» What you should do
Lay out every line of the records below as a JSON list of strings, one string per line. Omit blank lines and leave the pictures out.

— BEGIN Entries shown —

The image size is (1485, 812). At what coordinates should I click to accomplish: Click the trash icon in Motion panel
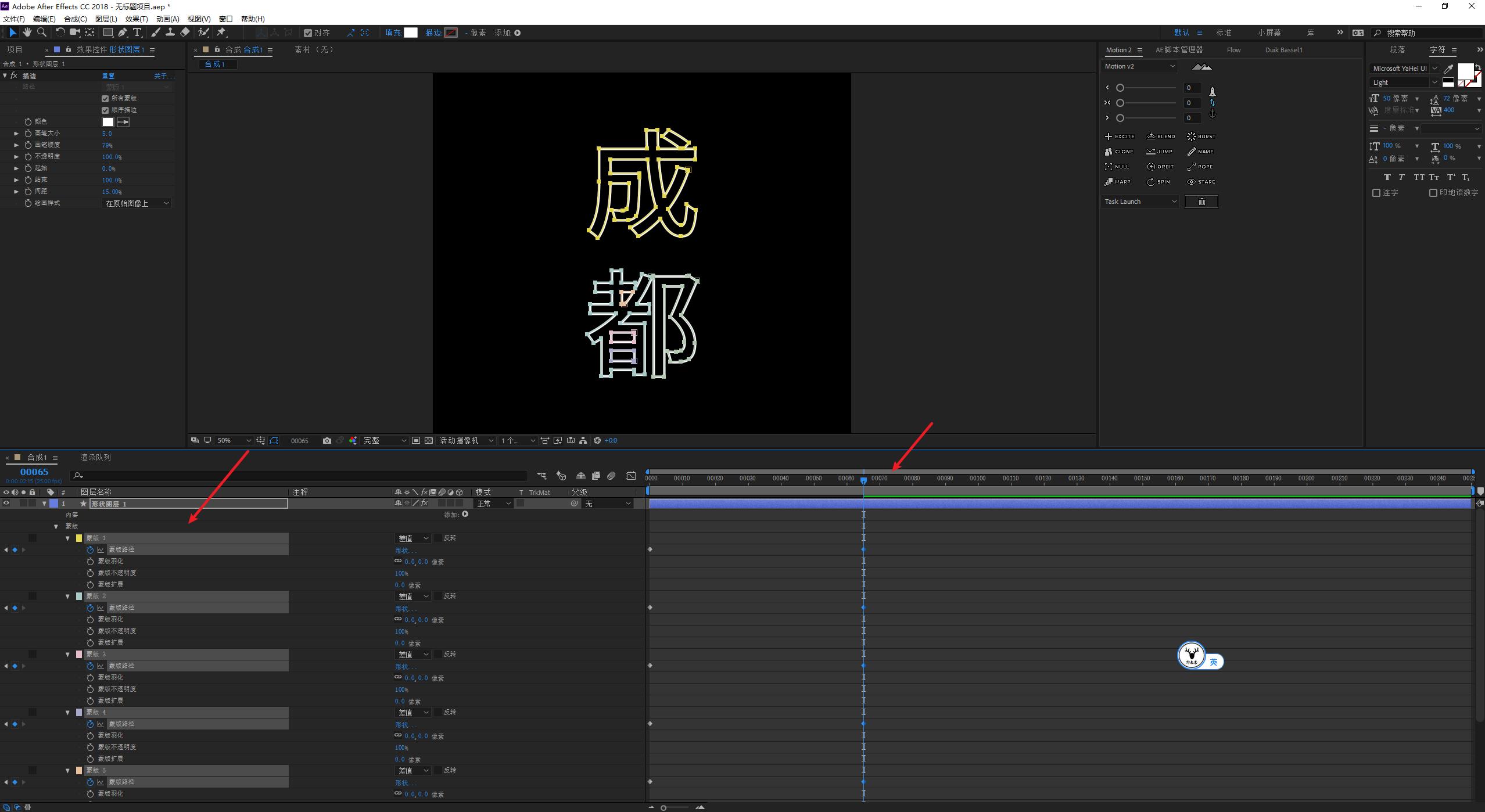tap(1201, 202)
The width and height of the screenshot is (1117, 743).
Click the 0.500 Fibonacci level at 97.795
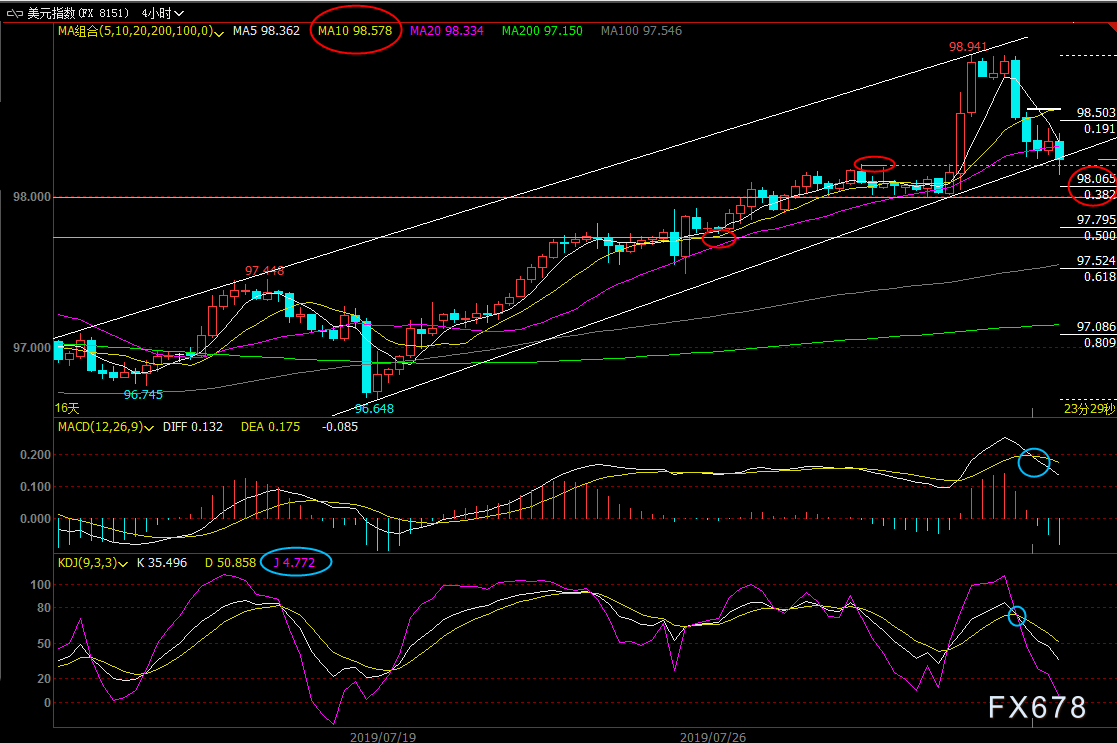1099,235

— END Entries shown —

» Problem solution
[
  "The image size is (1485, 812). At what coordinates should I click to accomplish: Click the trash icon in Motion panel",
  "tap(1201, 202)",
  "The width and height of the screenshot is (1117, 743).",
  "Click the 0.500 Fibonacci level at 97.795",
  "1099,235"
]